## Texte fourni
◇ ◇ ◇

CONSEIL GENERAL

Publié le 29 mars 2013 à  4h00 - Dernière mise à  jour le 27 octobre 2022 à  16h12

Le budget adopté avec quatre abstentions dans la majorité et celle… de la droite

Marie-Arlette Carlotti, Janine Ecochard, Michel Pezet et Jean-François Noyes, quatre élus de la majorité départementale, se sont abstenus sur le vote du budget primitif, « une abstention qui s’adresse à la gouvernance » dixit Janine Ecochard. Une position qui a aussi été celle de Martine Vassal et du groupe « Avenir pour le 13 », saluant ainsi la réorientation des investissements du Département vers la ville de Marseille.

Le vote du budget primitif était le plat de résistance de la sénace de ce vendredi 29 mars à l'Hôtel du Département. (Photo S.P.)
Le vote du budget primitif était le plat de résistance de la sénace de ce vendredi 29 mars à l’Hôtel du Département. (Photo S.P.)
Martine Vassal et le groupe
Martine Vassal et le groupe
Séance sans encombre pour Jean-Noël Guérini malgré l'abstention de quatre élus de la majorité sur le vote du budget.
Séance sans encombre pour Jean-Noël Guérini malgré l’abstention de quatre élus de la majorité sur le vote du budget.

Le vote du budget primitif 2013 du conseil général des Bouches-du-Rhône était le plat de résistance de la séance de ce vendredi 29 mars à l’Hôtel du Département des Bouches-du-Rhône à Marseille. Il s’agissait de l’ultime délibération des 53 rapports inscrits à l’ordre du jour, les dispositions du budget primitif étant au préalable adoptées dans chaque grand domaine d’intervention, avant donner lieu à un vote sur l’ensemble des orientations budgétaires. Or, plus que le débat, c’est bien la mise aux voix de ce budget primitif qui n’aura pas manqué de réserver quelques surprises. Ainsi, Martine Vassal (UMP) et l’ensemble du groupe « Avenir pour le 13 » (UMP-Nouveau Centre et apparentés) se sont-ils abstenus de la même manière… que la conseillère générale socialiste Marie-Arlette Carlotti, également ministre déléguée aux Personnes handicapées et à la Lutte contre l’exclusion dans le gouvernement de Jean-Marc Ayrault. Des abstentions dont les motivations politiques sont bien entendu très différentes.

◇ ◇ ◇

## Données fournies
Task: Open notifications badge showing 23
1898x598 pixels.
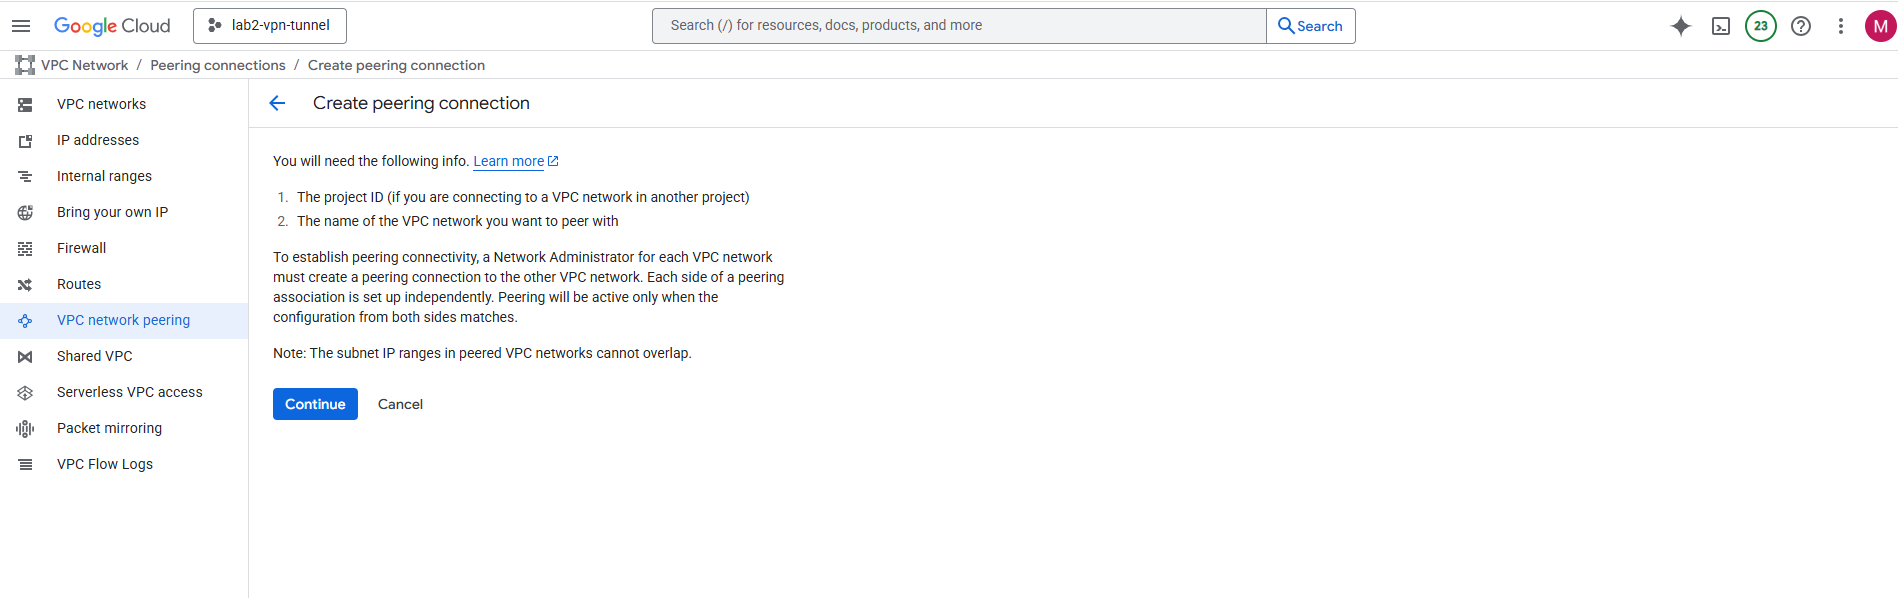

◇ ◇ ◇

## Exercices
A. Réécrivez le passage de l'article sur le vote du budget compris entre "Le budget adopté" et "l'Hôtel du Département. (Photo S.P.)", bornes incluses, en substituant "prévisionnel" à "primitif".
B. D'après l'article sur le vote du budget, que saluaient Martine Vassal et le groupe « Avenir pour le 13 » par leur abstention ? Répondez en une à trois phrases.
C. Répondez aux questions suivantes à partir de l'article sur le vote du budget :
(i) Combien de rapports étaient inscrits à l'ordre du jour de la séance ?
(ii) Dans quel lieu la séance s'est-elle tenue ?
(iii) Quelle fonction gouvernementale Marie-Arlette Carlotti exerce-t-elle ?

## Corrigé
A.
Le budget adopté avec quatre abstentions dans la majorité et celle… de la droite

Marie-Arlette Carlotti, Janine Ecochard, Michel Pezet et Jean-François Noyes, quatre élus de la majorité départementale, se sont abstenus sur le vote du budget prévisionnel, « une abstention qui s’adresse à la gouvernance » dixit Janine Ecochard. Une position qui a aussi été celle de Martine Vassal et du groupe « Avenir pour le 13 », saluant ainsi la réorientation des investissements du Département vers la ville de Marseille.

Le vote du budget prévisionnel était le plat de résistance de la sénace de ce vendredi 29 mars à l'Hôtel du Département. (Photo S.P.)

B. Par leur abstention, Martine Vassal et le groupe « Avenir pour le 13 » saluaient la réorientation des investissements du Département vers la ville de Marseille.

C.
(i) 53 rapports.
(ii) À l'Hôtel du Département des Bouches-du-Rhône, à Marseille.
(iii) Ministre déléguée aux Personnes handicapées et à la Lutte contre l'exclusion dans le gouvernement de Jean-Marc Ayrault.